Before copying, find the line below that contains "Image resolution: width=403"; then return it and all later lines exactly, up to and including the final line, with no pictures.

= = = =

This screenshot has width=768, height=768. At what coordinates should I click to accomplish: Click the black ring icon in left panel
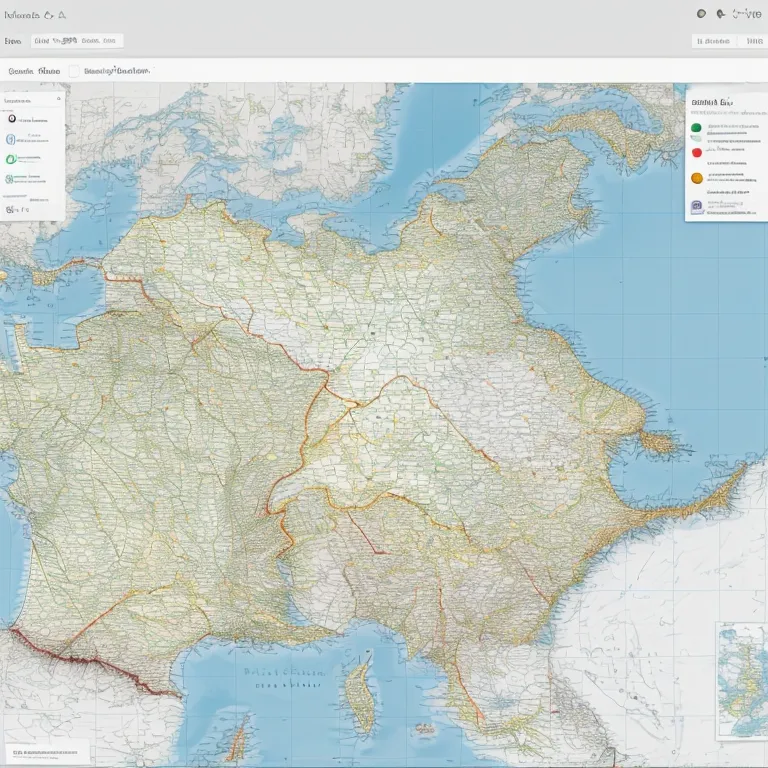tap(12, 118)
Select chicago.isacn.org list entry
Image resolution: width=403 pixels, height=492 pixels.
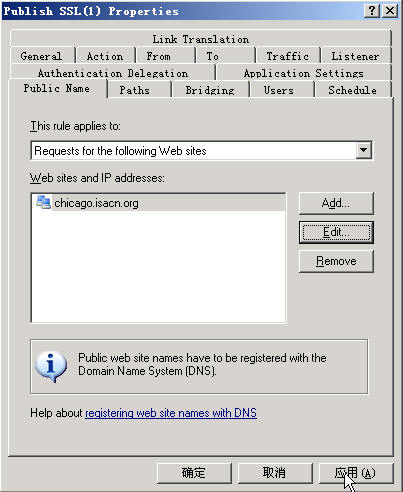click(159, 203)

= = = =

- [Answer]:
Image resolution: width=403 pixels, height=492 pixels.
click(159, 203)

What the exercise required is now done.